Le bruit généré par la pression d’eau changea de tonalité, mais les gouttes étaient encore tièdes. Elle avait encore quelques secondes pour s’assurer que tout ceci n’était qu’un mauvais rêve.
Une nouvelle fois, Eris ouvrit le meuble de rangement avec précautions et observa de plus près les deux objets à l’origine de son angoisse. La présence intacte du suremballage plastique la soulagea considérablement. Elle retourna sous la douche, soupira sous le jet d’eau chaude continu et pria longuement que le petit copain, dont elle soupçonnait les traits et les dimensions de ses parties intimes, ne soit que le fruit de son imagination.

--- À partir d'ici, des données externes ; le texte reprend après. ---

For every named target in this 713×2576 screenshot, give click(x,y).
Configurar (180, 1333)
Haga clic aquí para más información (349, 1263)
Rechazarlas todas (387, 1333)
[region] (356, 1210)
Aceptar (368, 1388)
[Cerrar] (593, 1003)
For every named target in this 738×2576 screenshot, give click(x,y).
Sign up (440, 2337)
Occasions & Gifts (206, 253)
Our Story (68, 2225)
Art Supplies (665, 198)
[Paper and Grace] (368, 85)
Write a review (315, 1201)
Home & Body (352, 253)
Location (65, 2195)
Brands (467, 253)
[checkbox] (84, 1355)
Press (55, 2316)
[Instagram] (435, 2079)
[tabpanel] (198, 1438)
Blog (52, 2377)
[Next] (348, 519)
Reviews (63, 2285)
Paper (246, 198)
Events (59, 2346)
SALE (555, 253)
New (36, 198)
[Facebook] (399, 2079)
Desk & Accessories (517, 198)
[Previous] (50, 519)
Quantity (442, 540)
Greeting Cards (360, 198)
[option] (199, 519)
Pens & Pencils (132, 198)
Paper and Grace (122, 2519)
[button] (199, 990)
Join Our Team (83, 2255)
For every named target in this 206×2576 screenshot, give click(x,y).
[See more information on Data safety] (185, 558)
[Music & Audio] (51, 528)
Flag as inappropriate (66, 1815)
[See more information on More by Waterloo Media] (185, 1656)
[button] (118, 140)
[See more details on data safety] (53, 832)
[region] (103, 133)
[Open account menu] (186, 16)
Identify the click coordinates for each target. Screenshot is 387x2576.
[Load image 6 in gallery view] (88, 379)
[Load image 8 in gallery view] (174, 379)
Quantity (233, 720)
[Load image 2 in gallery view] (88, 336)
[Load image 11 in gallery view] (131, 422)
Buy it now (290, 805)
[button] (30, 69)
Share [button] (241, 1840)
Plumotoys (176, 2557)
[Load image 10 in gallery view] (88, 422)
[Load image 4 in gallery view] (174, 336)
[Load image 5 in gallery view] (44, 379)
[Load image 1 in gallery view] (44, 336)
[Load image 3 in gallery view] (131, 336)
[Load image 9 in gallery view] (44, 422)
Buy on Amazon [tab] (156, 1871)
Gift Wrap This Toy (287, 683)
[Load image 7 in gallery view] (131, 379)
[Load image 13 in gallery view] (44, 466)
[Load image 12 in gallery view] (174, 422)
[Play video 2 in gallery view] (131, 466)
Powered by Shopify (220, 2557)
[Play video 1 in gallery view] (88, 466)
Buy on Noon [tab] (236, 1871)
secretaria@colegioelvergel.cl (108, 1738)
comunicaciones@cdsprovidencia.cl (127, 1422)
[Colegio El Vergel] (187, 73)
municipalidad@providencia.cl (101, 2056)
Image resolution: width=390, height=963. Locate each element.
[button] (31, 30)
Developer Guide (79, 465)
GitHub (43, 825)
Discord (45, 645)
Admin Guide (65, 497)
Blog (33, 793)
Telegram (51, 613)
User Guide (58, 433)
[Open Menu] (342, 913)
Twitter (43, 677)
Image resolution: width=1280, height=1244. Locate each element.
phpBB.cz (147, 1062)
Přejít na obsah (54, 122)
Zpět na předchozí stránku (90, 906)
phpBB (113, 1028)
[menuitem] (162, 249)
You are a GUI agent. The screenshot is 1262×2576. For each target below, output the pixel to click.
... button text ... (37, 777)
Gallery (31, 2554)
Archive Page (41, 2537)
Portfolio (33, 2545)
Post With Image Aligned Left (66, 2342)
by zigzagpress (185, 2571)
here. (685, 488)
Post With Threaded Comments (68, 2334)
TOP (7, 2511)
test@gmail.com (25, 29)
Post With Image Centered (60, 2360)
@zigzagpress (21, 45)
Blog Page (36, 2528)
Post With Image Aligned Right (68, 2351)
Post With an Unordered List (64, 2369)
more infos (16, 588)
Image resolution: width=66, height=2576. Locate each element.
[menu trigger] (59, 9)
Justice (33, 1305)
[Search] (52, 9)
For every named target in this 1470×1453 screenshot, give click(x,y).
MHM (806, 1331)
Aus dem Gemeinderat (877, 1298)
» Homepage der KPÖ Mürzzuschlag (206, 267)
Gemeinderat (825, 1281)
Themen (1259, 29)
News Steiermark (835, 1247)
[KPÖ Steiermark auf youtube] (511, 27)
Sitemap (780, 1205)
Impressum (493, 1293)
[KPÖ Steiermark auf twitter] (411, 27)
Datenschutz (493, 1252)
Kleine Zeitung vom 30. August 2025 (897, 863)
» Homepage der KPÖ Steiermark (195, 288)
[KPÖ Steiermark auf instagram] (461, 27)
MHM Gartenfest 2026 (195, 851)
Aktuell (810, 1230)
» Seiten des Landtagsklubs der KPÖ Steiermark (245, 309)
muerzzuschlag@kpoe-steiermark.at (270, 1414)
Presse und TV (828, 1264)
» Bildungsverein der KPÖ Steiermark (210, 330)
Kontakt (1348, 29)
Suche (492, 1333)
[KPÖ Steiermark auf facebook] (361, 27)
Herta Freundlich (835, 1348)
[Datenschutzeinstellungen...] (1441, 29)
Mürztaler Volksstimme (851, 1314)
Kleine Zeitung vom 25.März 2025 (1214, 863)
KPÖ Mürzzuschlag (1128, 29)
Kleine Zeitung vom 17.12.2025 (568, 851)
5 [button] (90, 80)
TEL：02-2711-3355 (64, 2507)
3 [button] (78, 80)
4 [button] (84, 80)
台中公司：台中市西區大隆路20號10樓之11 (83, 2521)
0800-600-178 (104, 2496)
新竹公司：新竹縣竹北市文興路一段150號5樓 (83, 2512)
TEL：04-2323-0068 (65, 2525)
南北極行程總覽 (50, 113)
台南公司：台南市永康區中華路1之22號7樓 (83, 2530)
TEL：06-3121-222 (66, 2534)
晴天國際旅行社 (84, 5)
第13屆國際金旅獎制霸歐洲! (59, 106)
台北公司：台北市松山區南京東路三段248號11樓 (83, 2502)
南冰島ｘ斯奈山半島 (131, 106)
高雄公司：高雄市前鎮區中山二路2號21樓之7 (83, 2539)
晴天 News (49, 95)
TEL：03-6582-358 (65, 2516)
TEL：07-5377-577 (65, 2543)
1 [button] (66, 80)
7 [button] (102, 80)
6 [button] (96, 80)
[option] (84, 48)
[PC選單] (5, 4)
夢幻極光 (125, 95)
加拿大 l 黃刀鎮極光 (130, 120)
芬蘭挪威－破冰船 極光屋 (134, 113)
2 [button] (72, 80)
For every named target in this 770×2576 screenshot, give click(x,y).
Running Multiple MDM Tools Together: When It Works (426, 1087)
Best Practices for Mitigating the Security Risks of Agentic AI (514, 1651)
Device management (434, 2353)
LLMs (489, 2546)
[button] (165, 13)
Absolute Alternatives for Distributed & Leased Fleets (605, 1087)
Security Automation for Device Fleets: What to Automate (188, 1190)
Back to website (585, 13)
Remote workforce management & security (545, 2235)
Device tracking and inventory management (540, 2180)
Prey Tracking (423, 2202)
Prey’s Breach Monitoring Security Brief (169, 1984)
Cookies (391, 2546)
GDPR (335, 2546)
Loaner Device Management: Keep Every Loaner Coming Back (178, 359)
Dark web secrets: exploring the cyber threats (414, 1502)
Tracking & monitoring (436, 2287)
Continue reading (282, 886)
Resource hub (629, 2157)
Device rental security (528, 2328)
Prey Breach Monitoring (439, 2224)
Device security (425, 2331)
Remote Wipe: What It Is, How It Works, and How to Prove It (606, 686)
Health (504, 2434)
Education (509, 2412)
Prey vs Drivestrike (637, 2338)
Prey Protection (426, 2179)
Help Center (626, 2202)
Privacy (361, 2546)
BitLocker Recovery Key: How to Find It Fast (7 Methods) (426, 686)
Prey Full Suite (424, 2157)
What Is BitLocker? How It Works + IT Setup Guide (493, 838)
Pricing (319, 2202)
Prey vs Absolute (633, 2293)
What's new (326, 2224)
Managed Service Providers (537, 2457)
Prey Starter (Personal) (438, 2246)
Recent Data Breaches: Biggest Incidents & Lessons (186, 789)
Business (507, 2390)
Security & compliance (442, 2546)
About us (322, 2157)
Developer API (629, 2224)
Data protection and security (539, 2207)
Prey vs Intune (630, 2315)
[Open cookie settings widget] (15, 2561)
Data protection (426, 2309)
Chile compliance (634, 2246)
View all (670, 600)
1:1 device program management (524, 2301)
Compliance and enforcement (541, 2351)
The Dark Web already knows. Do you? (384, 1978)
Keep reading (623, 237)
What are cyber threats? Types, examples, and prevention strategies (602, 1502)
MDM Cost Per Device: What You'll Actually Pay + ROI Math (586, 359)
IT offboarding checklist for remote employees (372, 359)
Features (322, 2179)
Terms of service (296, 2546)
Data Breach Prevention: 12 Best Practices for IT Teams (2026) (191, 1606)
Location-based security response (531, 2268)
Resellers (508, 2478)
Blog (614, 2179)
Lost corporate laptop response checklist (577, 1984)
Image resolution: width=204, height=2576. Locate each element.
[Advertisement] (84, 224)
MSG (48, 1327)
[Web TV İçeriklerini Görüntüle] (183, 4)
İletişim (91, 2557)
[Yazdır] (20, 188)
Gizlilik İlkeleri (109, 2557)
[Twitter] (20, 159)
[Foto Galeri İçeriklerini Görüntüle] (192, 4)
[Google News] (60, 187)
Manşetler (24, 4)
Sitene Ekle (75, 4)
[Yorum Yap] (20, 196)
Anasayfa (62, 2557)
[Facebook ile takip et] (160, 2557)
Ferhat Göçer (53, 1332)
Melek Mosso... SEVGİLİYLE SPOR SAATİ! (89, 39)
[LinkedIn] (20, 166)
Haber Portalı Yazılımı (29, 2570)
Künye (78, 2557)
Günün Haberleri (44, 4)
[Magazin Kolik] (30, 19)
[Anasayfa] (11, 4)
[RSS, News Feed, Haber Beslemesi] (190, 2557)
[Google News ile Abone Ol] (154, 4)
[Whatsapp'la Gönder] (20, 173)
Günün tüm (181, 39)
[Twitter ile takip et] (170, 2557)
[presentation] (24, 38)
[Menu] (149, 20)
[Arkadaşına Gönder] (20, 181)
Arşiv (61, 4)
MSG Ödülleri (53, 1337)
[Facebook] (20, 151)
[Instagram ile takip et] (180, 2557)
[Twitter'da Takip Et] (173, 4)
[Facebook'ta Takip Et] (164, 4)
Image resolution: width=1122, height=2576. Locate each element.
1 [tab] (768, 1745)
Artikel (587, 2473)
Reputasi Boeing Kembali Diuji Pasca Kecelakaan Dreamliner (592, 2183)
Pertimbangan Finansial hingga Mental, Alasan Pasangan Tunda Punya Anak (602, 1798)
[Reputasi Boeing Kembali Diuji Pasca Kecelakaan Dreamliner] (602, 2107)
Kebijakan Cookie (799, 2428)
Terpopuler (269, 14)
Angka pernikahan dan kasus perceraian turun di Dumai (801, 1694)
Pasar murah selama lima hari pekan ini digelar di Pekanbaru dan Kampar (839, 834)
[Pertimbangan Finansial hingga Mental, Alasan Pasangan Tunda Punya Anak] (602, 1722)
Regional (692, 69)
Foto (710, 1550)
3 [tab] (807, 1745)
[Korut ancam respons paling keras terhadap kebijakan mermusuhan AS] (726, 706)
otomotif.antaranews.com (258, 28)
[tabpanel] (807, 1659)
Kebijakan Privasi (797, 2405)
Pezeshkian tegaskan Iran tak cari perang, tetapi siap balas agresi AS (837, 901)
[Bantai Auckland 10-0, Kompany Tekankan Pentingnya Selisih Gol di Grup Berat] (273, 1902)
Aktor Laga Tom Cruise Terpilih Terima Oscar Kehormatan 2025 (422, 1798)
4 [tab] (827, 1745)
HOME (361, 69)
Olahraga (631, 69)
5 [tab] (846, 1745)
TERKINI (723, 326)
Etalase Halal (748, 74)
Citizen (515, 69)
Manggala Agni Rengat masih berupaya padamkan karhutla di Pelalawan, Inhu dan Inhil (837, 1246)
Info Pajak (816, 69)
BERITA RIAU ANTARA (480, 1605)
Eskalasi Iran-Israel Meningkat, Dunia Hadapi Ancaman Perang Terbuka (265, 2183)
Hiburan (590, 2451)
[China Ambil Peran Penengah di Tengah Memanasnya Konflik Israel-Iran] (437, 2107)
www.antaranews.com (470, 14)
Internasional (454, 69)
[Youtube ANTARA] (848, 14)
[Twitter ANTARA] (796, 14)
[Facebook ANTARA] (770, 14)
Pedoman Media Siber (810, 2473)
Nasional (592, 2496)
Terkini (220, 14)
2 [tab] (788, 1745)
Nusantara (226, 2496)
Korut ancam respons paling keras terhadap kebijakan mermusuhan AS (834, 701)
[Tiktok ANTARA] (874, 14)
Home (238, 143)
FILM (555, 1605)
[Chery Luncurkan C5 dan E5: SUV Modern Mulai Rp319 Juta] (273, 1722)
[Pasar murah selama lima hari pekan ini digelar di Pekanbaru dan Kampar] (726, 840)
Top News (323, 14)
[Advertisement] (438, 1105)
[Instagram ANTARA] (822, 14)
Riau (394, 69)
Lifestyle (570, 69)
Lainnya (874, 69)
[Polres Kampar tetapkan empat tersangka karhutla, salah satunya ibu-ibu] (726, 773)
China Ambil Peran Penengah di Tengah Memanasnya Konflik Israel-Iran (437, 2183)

Dix minutes plus tard, le robinet d’arrivée d’eau de la douche pivota et une silhouette s’échappa du bloc, finement dissimulée derrière une quantité colossale de vapeurs et un mélange de fragrances végétales. Ses déplacements félins accentuaient sa grâce et, à aucun moment, elle n’eut l’impression de perdre son équilibre sur la surface lisse et quelque peu humide du carrelage. Face au miroir, Eris se sécha soigneusement et enfila sa tenue de rechange estivale, composée d’un simple haut blanc avec un col en dentelle et d’un short gris peu épais. Elle entreprit ensuite de se sécher les cheveux et de refaire son chignon haut, avant de poser ses lunettes rondes sur son nez aquilin et de rassembler ses affaires en vue de laisser la salle d’eau à son hôtesse.
Mona l’accueillit dans la cuisine, derrière un plan de travail sur lequel elle déballait la nourriture fraîchement livrée.
— Alors ? Comment tu te sens ?
— Revigorée… et somnolente ! Je crois que le contrecoup est terrible.
— Aïe. Tu vas pouvoir refaire le plein des batteries d’ici quelques minutes. Je me dépêche.
Comme une évidence, Eris pivota sur elle-même et parcourut la courte distance qui la séparait du canapé, avec pour seul et unique objectif de s’avachir dessus. Le grondement de satisfaction qu’elle émit était révélateur de son confort luxueux, mais en avisant le plaid polaire rangé sous la table basse en bois, elle comprit qu’elle pouvait atteindre de nouveaux sommets. Elle déplia la couverture sur ses jambes et son ventre pour conserver une partie de sa chaleur, alluma la télévision et attendit religieusement que son amie ressorte de la pièce carrelée et embuée.
Attendre était une façon de dire les choses.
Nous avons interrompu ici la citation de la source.